A digital signal processing technique long used by statisticians to analyze data is helping Houston scientists understand the roots of memory and learning, Alzheimer’s and Parkinson’s diseases and stroke.
Researchers at Rice University and the University of Texas Health Science Center at Houston (UTHealth) reported today in the journal Nature Chemical Biology that single molecule fluorescence resonance energy transfer (FRET) techniques combined with wavelet transforms have given them a new view of the AMPA receptor, a glutamate receptor and a primary mediator of fast signal transmission in the central nervous system.
Scientists have long thought these receptor proteins, which bind to glutamate to activate the flow of ions through the nervous system, are more than simple “on-off” switches. A “cleft” in the AMPA protein that looks and acts like a C-clamp and that binds the neurotransmitter glutamate may, in reality, serve functions at positions between fully open (off) and fully closed (on).
“In the old days, the binding was thought to be like a Venus flytrap,” said Christy Landes, a Norman Hackerman-Welch Young Investigator Assistant Professor of Chemistry at Rice and lead author of the new paper. “The trap sat there waiting for something to come into the cleft. A neurotransmitter would come in and — oops! — it snapped shut on the molecule it was binding to, the gate opened up and ions would flow. We have all sorts of high-quality X-ray crystallography studies to show us what the snapped-open and snapped-shut cleft looks like.”
But X-ray images likely show the protein in its most stable — not necessarily its most active — conformation, she said. Spectroscopy also has its limits: If half the proteins in an assay are open and half are shut, the measured average is 50 percent, a useless representation of what’s really going on.
The truth, Landes said, is that the clefts of AMPA receptors are constantly opening and closing, exploring their space for neurotransmitters. “We know these proteins are super dynamic whether glutamate is present or not,” she said. “And we need to look at one protein at a time to avoid averaging.”
But seeing single protein molecules go through the motions is well beyond the capability of standard optical tools. That led the researchers to employ a unique combination of technologies. Vasanthi Jayaraman, an associate professor in UTHealth’s Department of Biochemistry and Molecular Biology who studies chemical signaling, started the process when she used the binding domain of the AMPA receptor and attached fluorescent dyes to the points of the cleft in a way that would not affect their natural function.
Single-molecule FRET allowed Landes and her team to detect the photons emitted by the dyes. “These experiments had to be done in a box inside a box inside a box in a dark room,” she said. “In a short period of measurement, we might be counting 10 photons.”
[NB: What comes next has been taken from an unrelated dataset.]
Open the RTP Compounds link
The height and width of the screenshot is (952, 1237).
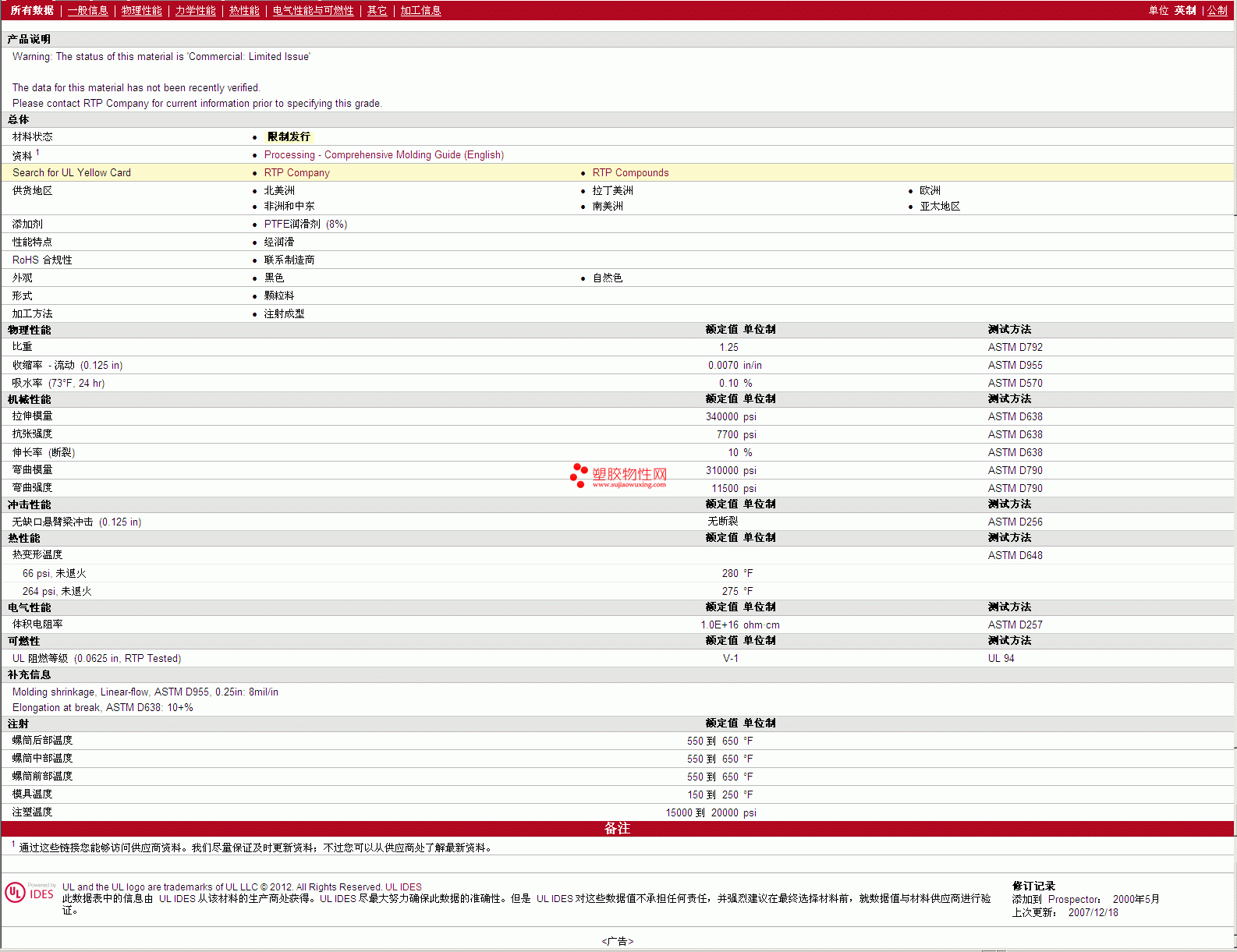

The trick, she said, was to excite only one dye, which would in turn activate the other. “The amount of light that comes out of the dyes has a direct relationship to the distance between the dyes,” Landes said. “You excite one, you measure both, and the relative amount of light that comes out of the one you’re not exciting depends on how close they are.”
Detecting very small changes in the distance between the two points over a period of time required calculations involving wavelets, a tool Rice mathematicians helped develop in the ’70s and ’80s. (Another recent paper by Landes and Taylor on their wavelet optimization method appears here.)
Wavelets allowed the researchers to increase the resolution of FRET results by reducing shot noise — distortion at a particular frequency — from the data. It also allowed them to limit measurements to a distinct time span — say, 100 milliseconds — during which the AMPA receptor would explore a range of conformations. They identified four distinct conformations in an AMPA receptor bound to a GluA2 agonist (which triggers the receptor response). Other experiments that involved agonist-free AMPA or AMPA bound to mutated glutamate showed an even floppier receptor.
Knowing how cleft positions match up with the function is valuable, said Jayaraman, who hopes to extend the technique to other signaling proteins with the ultimate goal of designing drugs to manipulate proteins implicated in neurological diseases.
“It was a beautiful combination,” she said of the experiments. “We had done a lot of work on this protein and figured out the basic things. What was lacking was this one critical aspect. Being able to collaborate with a physical chemist (Landes) who had the tools allowed us to get details about this protein we wouldn’t have seen otherwise.”
“Physical chemistry, for all of its existence, amounts to coming up with new tricks to be able to calculate things that nature would not have us calculate,” Landes said. “I think our true contribution is to be able to analyze this noisy data to get to what’s underneath.”